• Problem:
Look through the data below for the line with "Meer informatie (81, 638)" and the line with "[Laat zien waar ik ben] (37, 136)", then output those two and all lines in between, exactly as written.

• Dataset excerpts:

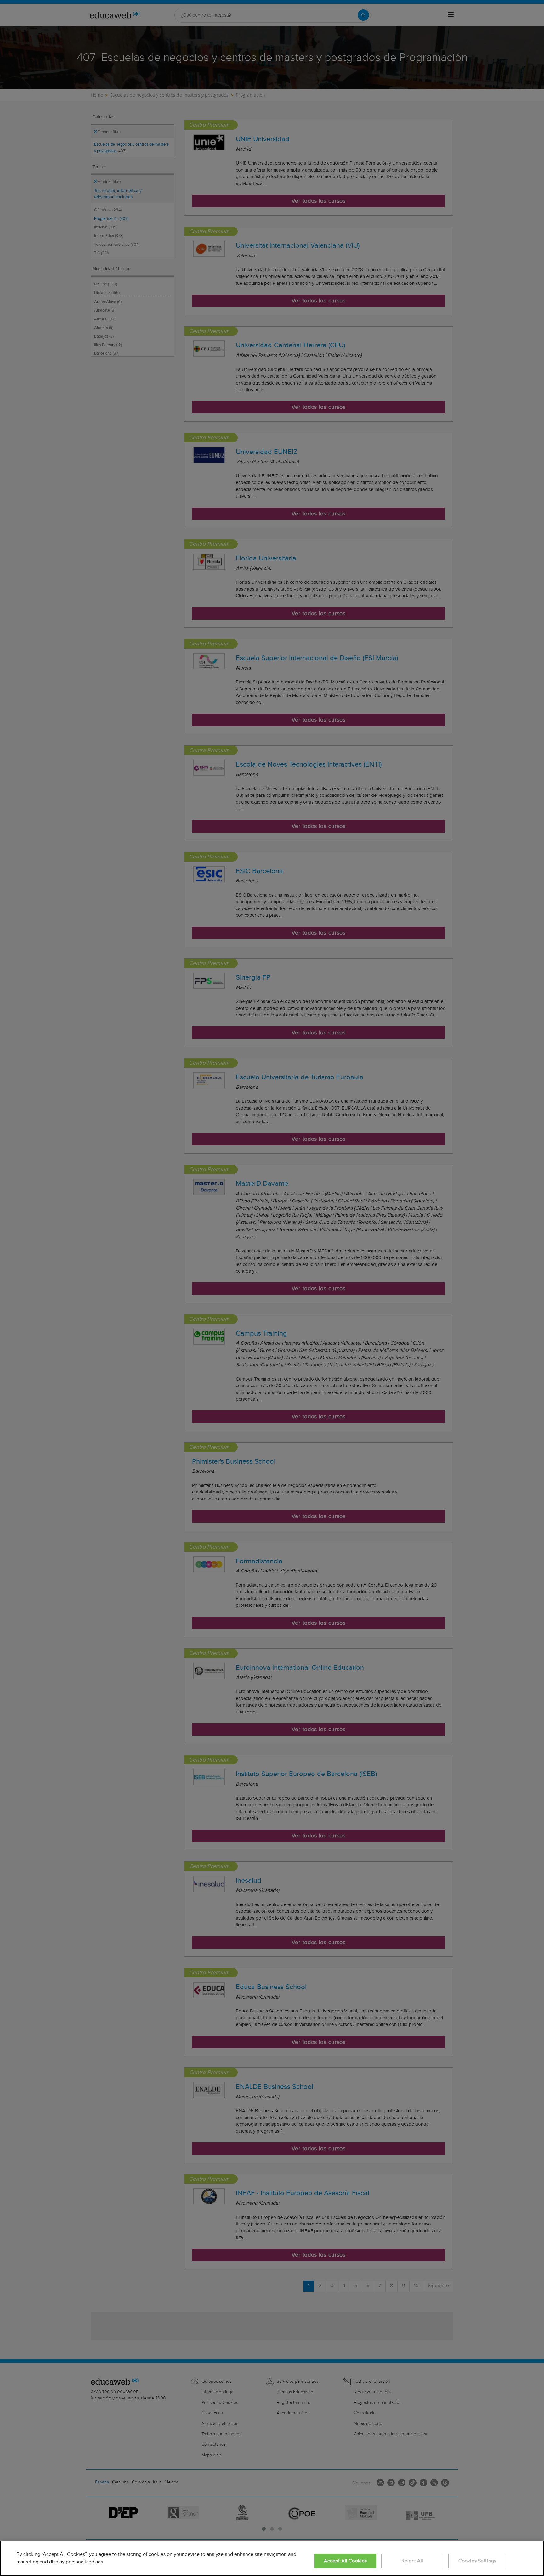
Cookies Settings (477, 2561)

...

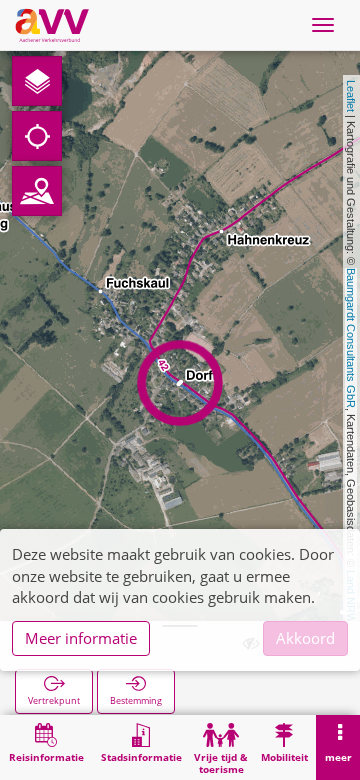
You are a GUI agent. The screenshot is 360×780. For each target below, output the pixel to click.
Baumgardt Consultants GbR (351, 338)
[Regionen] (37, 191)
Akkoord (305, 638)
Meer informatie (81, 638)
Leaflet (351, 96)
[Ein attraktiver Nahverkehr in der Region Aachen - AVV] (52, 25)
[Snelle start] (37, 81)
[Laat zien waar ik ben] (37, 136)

• Finished exercise:
Meer informatie (81, 638)
Leaflet (351, 96)
[Ein attraktiver Nahverkehr in der Region Aachen - AVV] (52, 25)
[Snelle start] (37, 81)
[Laat zien waar ik ben] (37, 136)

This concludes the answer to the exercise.